> _Work request_:
Transcribe exactly the lines below that begin at the line with "The height and width of the screenshot is (450, 600)." and stop after the line with "Click the Margin % percent icon", leaving out every picture.

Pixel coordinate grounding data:
···

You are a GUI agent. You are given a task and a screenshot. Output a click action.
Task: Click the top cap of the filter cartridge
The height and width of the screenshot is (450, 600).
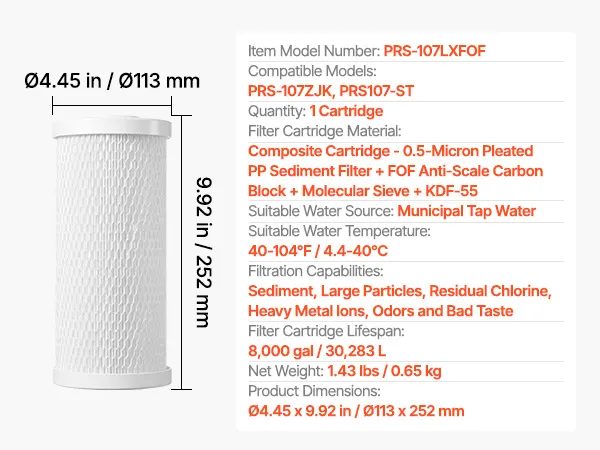112,127
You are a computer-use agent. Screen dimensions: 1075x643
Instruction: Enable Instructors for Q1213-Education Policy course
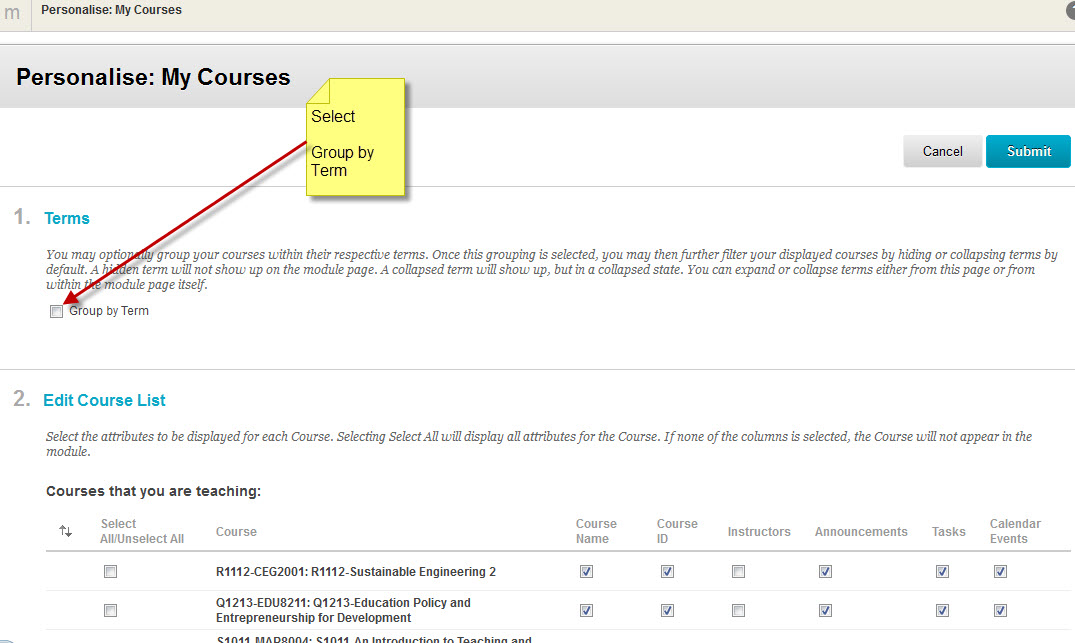738,610
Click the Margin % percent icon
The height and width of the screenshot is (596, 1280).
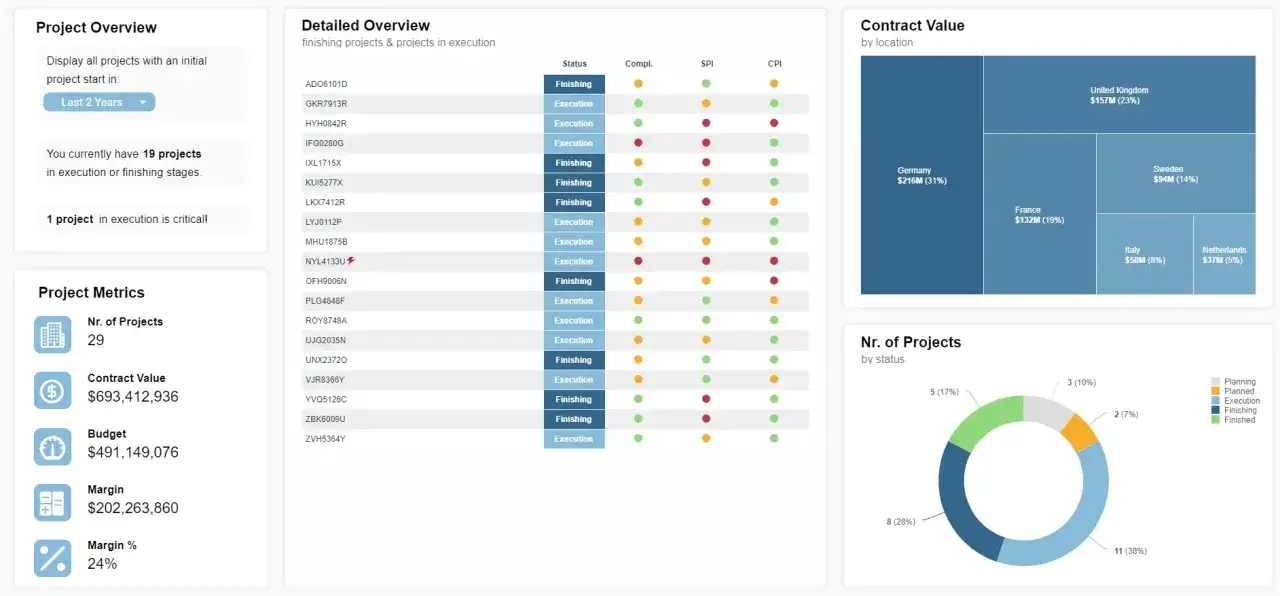[52, 558]
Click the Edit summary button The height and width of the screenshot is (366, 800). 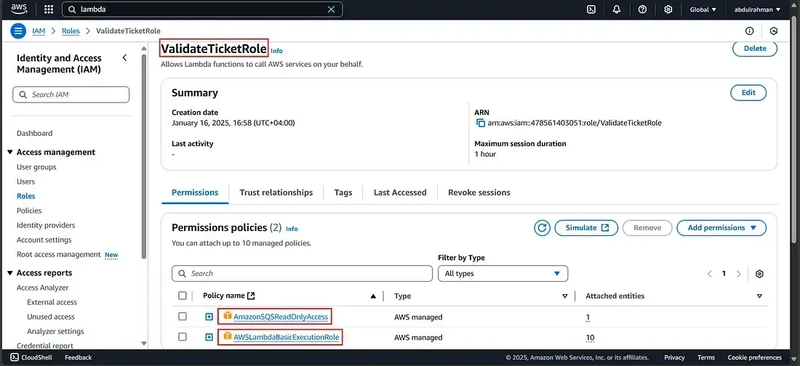point(748,93)
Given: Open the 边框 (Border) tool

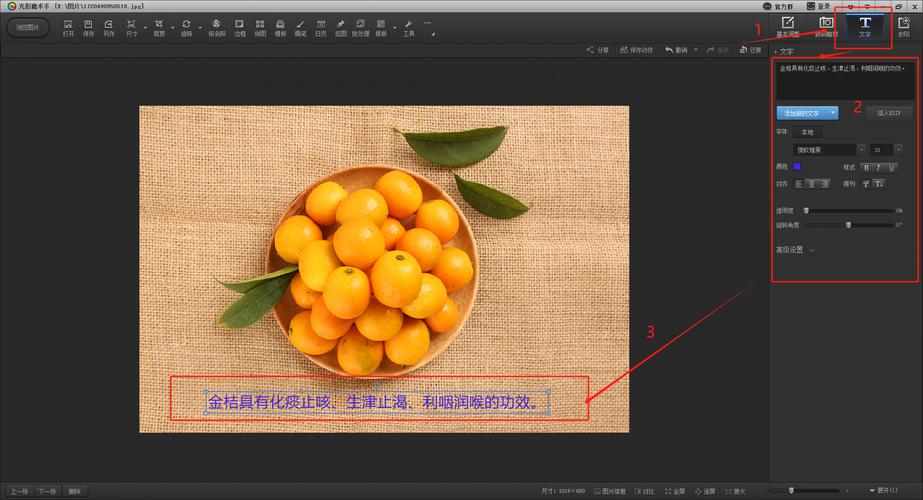Looking at the screenshot, I should pos(240,27).
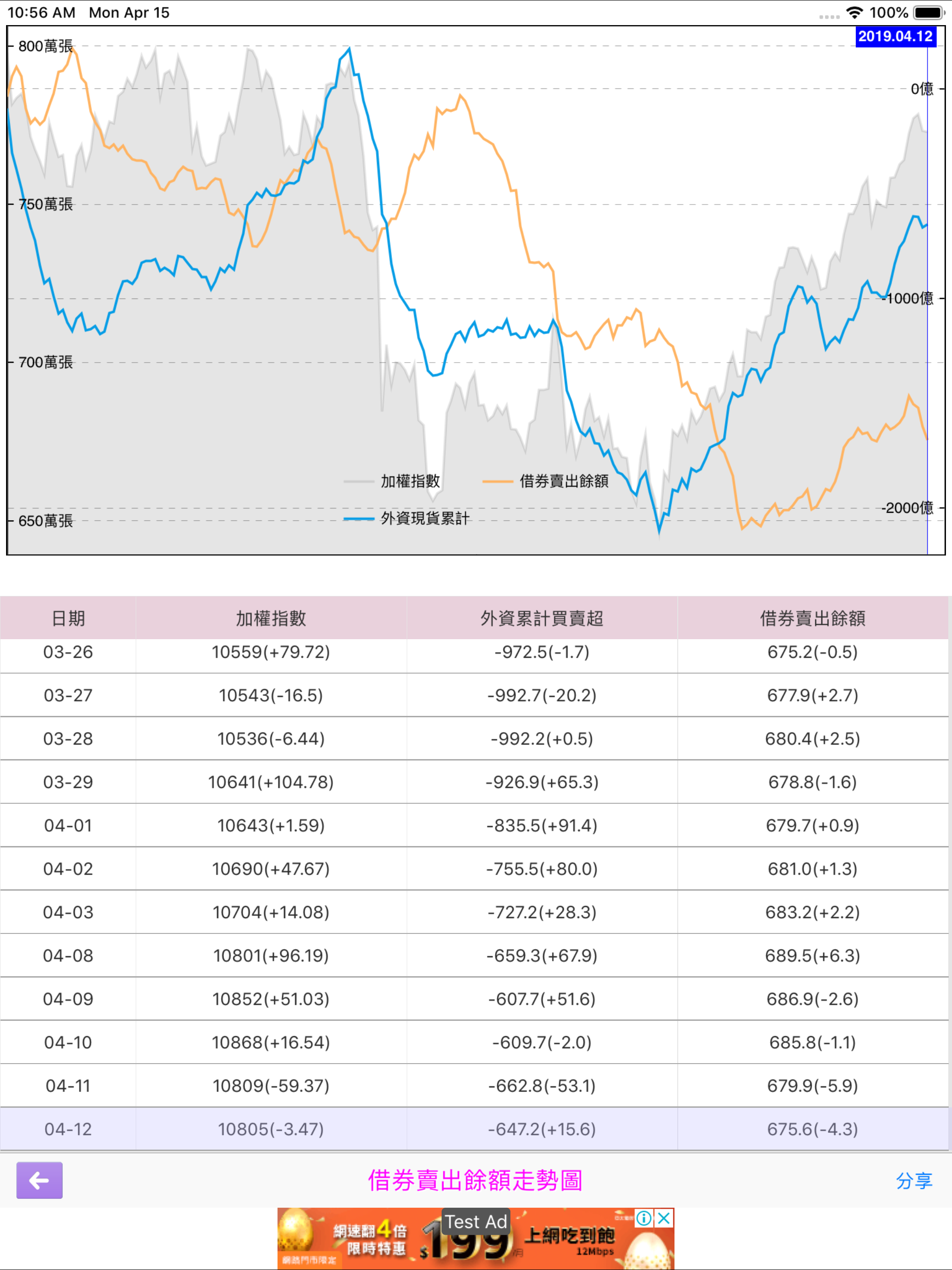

···

> _Exercise output_:
The height and width of the screenshot is (450, 600).
112,127
You are a computer-use agent. Screen dimensions: 1075x643
Instruction: Enable Instructors for Q1213-Education Policy course
738,610
Click the Margin % percent icon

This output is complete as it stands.